**Exercise materials**
★ ★ ★ ★ ★

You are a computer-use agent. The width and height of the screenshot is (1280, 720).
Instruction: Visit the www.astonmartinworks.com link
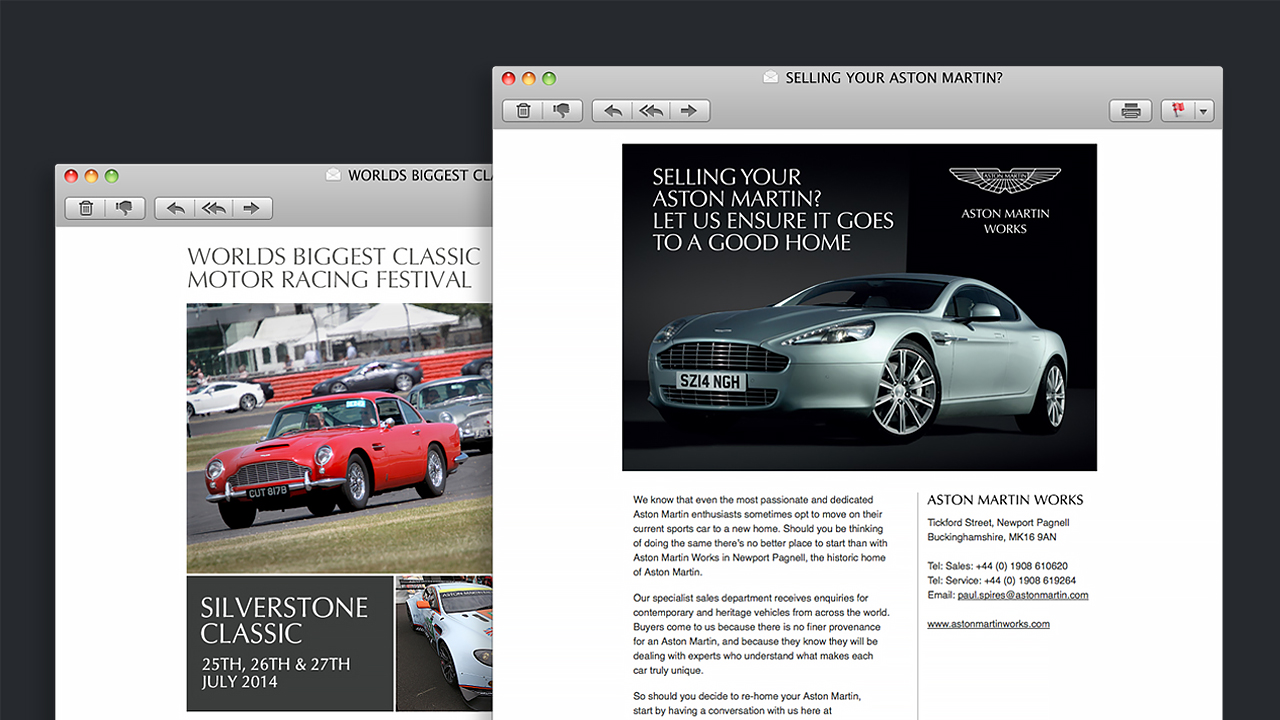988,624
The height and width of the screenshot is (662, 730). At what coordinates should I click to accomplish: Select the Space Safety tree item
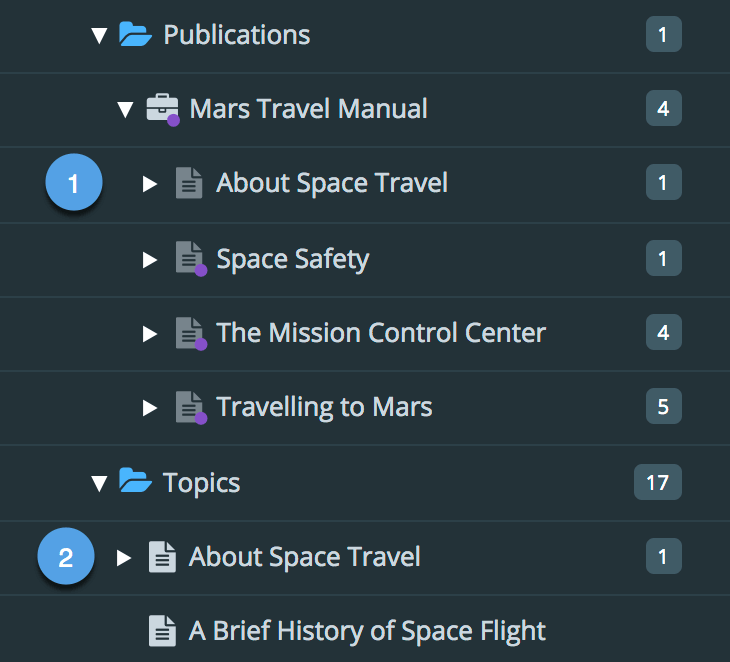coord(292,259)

★ ★ ★ ★ ★

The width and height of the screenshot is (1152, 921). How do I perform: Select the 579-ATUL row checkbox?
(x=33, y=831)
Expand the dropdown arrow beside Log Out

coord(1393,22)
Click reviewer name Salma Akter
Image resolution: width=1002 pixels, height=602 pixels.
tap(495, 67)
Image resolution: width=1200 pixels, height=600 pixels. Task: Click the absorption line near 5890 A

★ ★ ★ ★ ★

**Your goal**
Using the data above, transcribe the lines that run from the line with "The width and height of the screenshot is (1152, 921)." to the line with "Image resolution: width=1200", both ends kept, and output nothing else.

**Result of the task**
The width and height of the screenshot is (1152, 921). How do I perform: Select the 579-ATUL row checkbox?
(x=33, y=831)
Expand the dropdown arrow beside Log Out

coord(1393,22)
Click reviewer name Salma Akter
Image resolution: width=1002 pixels, height=602 pixels.
tap(495, 67)
Image resolution: width=1200 pixels, height=600 pixels. Task: Click the absorption line near 5890 A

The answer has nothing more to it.